Selected passage
= Beginning of Section =

The Day After: Reactions to the NYC Beverage Ban

One day after New York City’s Board of Health issued a landmark ruling that will ban the sale of many sugar-sweetened beverages in the city, supporters and critics of the plan expressed a wide range of opinions ranging from relief and approval to anger and indignation.

Mayor Michael Bloomberg, the architect of a ban that will prohibit the sale of drinks that have more than 25 calories per 8 oz. serving in containers larger than 16 oz. was – as expected – elated with the ruling. The outspoken mayor voiced his satisfaction via Twitter, in which he referred to the ban “the single biggest step any gov’t has taken to curb #obesity. It will help save lives.”

Meanwhile, industry groups affected by the ban voiced concern and outrage at the Board of Health’s decision, one that they feel unfairly singles out beverages amidst a range of factors contributing to rising trends of obesity in America. Moreover, several pointed out that the ban disproportionally affects food service retailers in the city, which come under the jurisdiction of the Board of Health. Grocery and convenience stores are regulated by the state government.

= End of Section =

(Stored data)
= Beginning of Section =

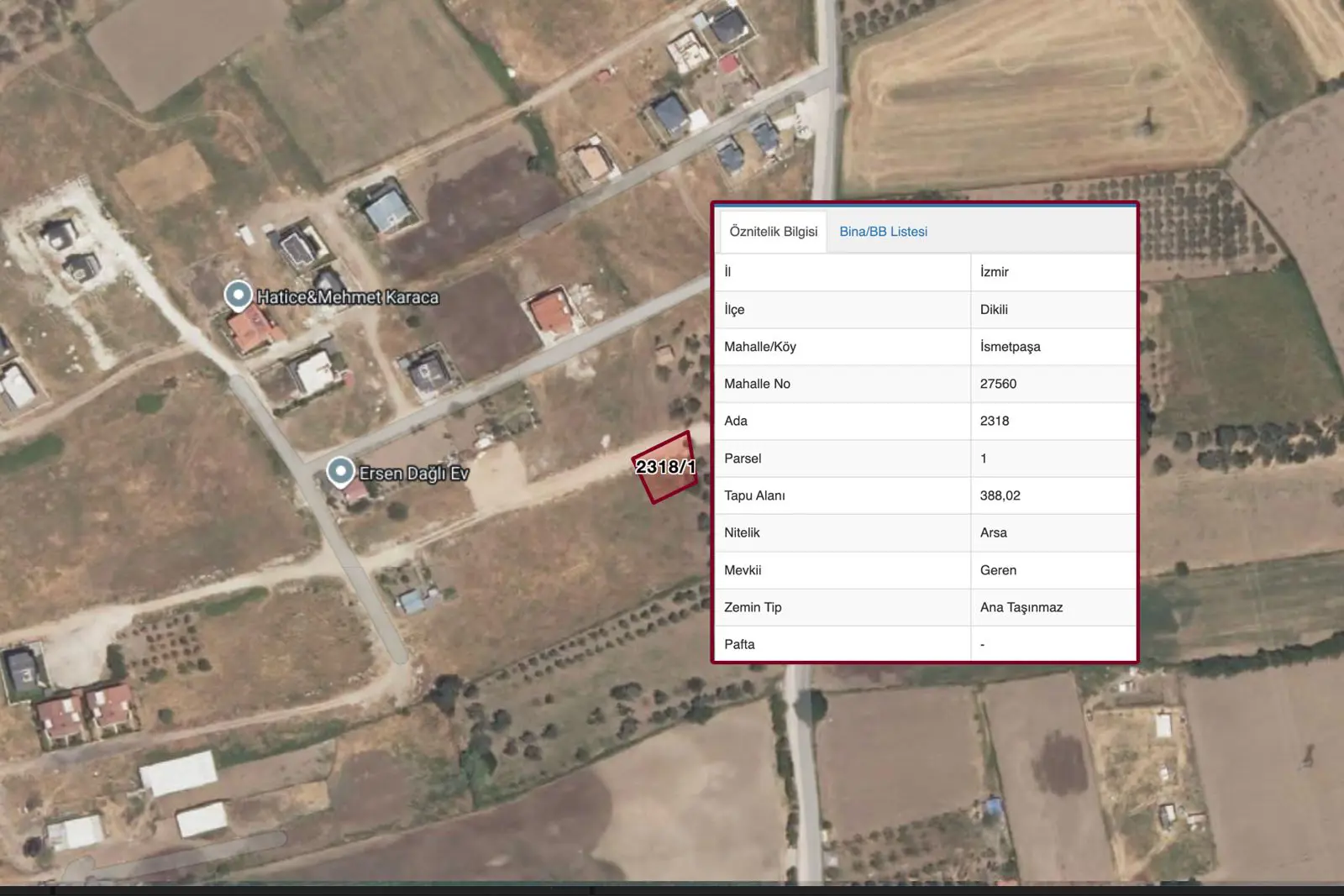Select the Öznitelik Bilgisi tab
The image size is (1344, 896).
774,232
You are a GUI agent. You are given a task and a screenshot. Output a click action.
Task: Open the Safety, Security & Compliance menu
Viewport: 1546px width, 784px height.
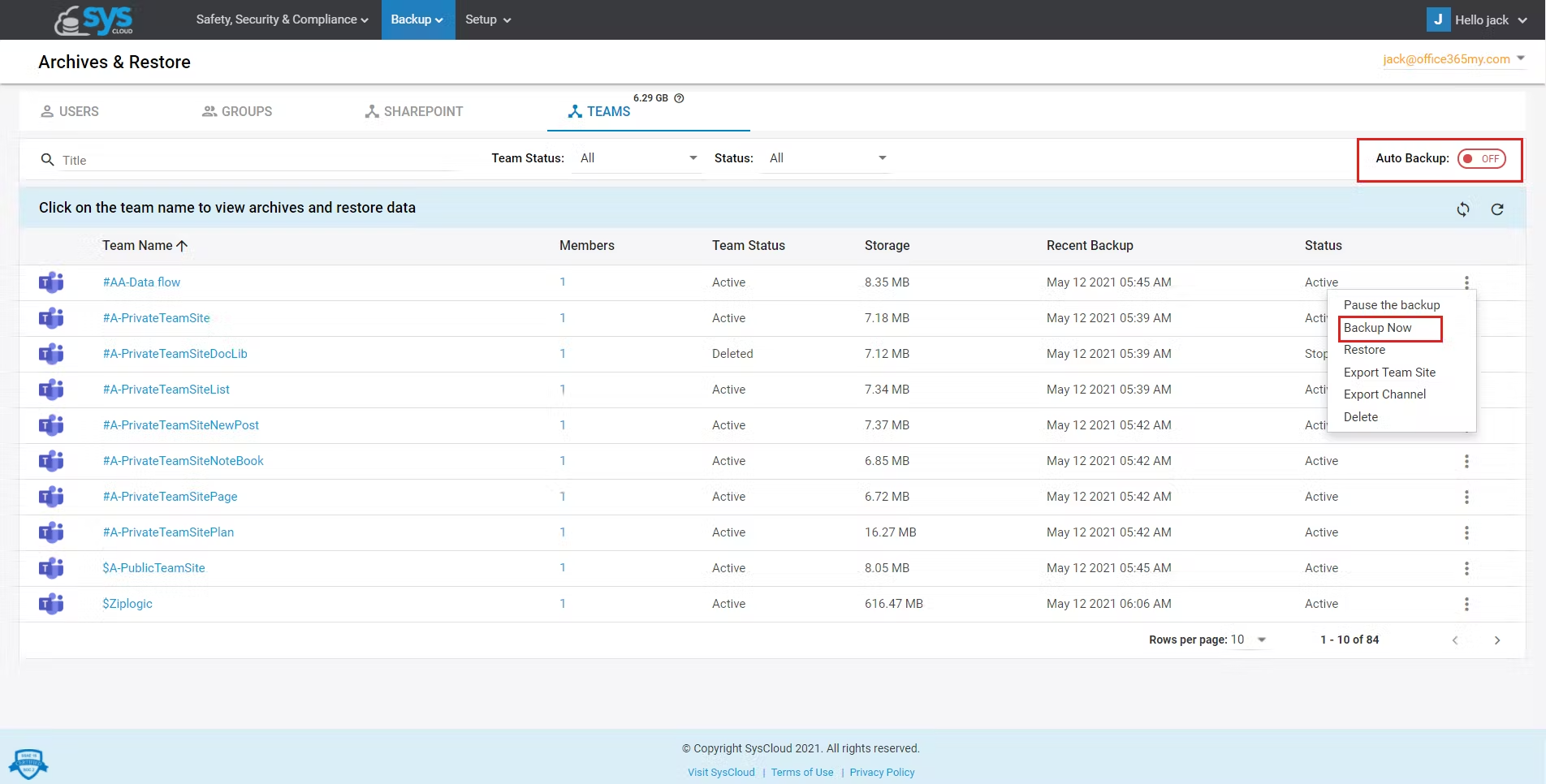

= End of Section =

Tasks for this exercise
1/ According to the beverage ban article, how many calories per 8 oz. serving must a drink exceed to fall under the ban?
2/ Condense the paragraph of the beverage ban article beginning "Meanwhile, industry groups affected" into a short bulleted list that keeps its main facts.
3/ Repeat everything in the beverage ban article from "Mayor Michael Bloomberg, the" down to "the state government.".
Rely only on the beverage ban article.

Expected results
1/ More than 25 calories per 8 oz. serving.

2/
- Industry groups affected by the ban voiced concern and outrage at the Board of Health's decision.
- They feel it unfairly singles out beverages among many factors behind rising obesity in America.
- Several noted that the ban disproportionally affects the city's food service retailers, which fall under the Board of Health.
- Grocery and convenience stores are regulated by the state government.

3/
Mayor Michael Bloomberg, the architect of a ban that will prohibit the sale of drinks that have more than 25 calories per 8 oz. serving in containers larger than 16 oz. was – as expected – elated with the ruling. The outspoken mayor voiced his satisfaction via Twitter, in which he referred to the ban “the single biggest step any gov’t has taken to curb #obesity. It will help save lives.”

Meanwhile, industry groups affected by the ban voiced concern and outrage at the Board of Health’s decision, one that they feel unfairly singles out beverages amidst a range of factors contributing to rising trends of obesity in America. Moreover, several pointed out that the ban disproportionally affects food service retailers in the city, which come under the jurisdiction of the Board of Health. Grocery and convenience stores are regulated by the state government.